▸ **EXERCISE DIRECTIONS**
Beginning with the line where "Task: Click Installed Apps under Apps section" appears, restate each line word for word until the data ends. Pictures do not go in.
══ MATERIAL PROVIDED ══
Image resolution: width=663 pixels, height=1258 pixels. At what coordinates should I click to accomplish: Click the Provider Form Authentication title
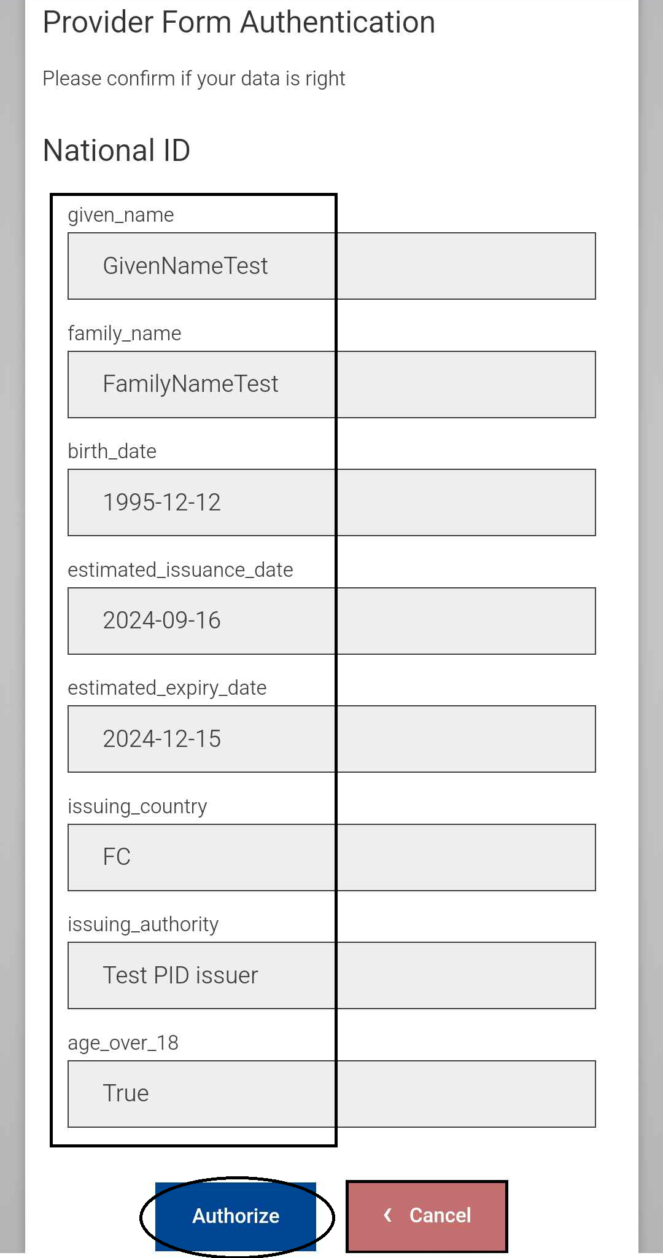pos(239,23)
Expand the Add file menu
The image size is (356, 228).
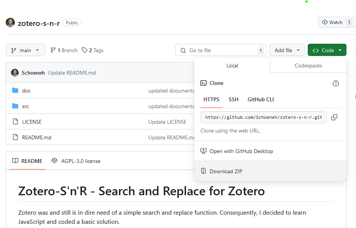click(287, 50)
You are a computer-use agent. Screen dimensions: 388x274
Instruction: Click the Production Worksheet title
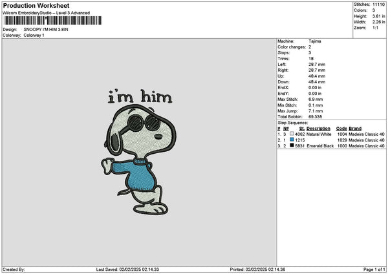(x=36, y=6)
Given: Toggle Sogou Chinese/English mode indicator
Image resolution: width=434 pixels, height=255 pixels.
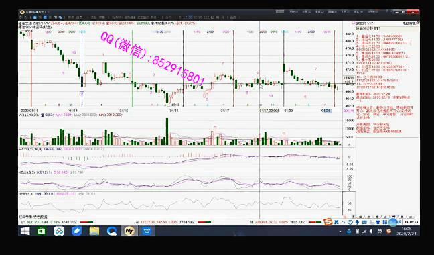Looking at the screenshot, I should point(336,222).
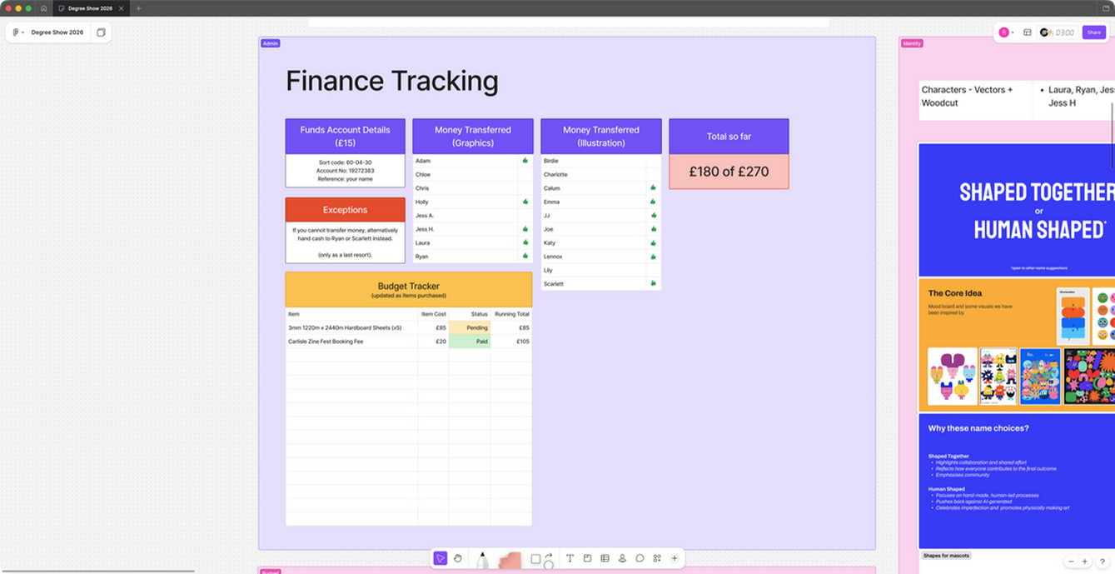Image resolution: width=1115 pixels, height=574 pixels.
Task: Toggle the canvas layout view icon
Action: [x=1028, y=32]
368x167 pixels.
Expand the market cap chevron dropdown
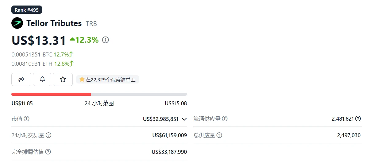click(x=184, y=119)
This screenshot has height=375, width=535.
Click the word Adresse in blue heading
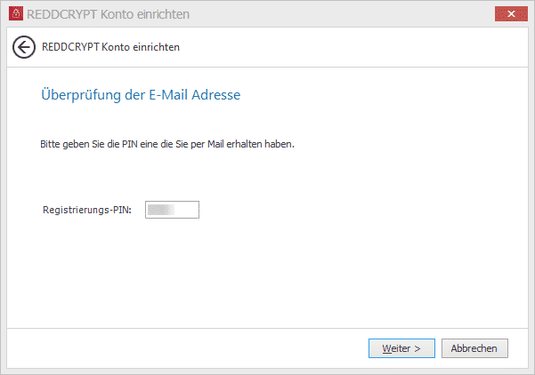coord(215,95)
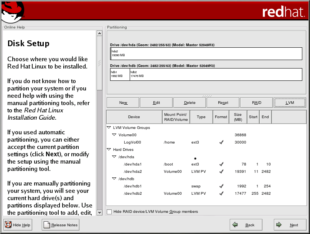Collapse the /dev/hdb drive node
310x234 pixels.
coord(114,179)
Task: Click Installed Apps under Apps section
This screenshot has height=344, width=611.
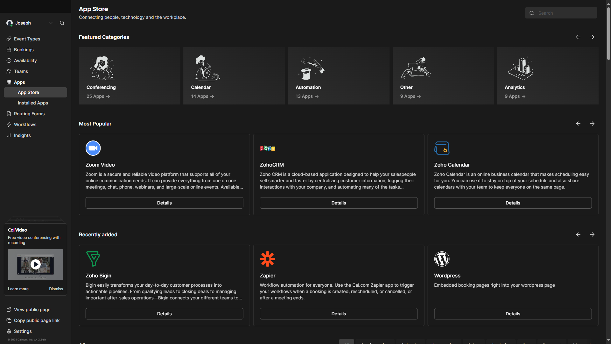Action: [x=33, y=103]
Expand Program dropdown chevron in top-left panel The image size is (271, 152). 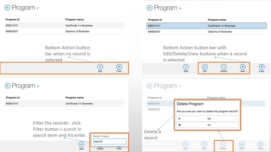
═══
▸ **TASK RESPONSE**
Task: Click Installed Apps under Apps section
This screenshot has height=344, width=611.
Action: [x=33, y=103]
Expand Program dropdown chevron in top-left panel The image size is (271, 152). 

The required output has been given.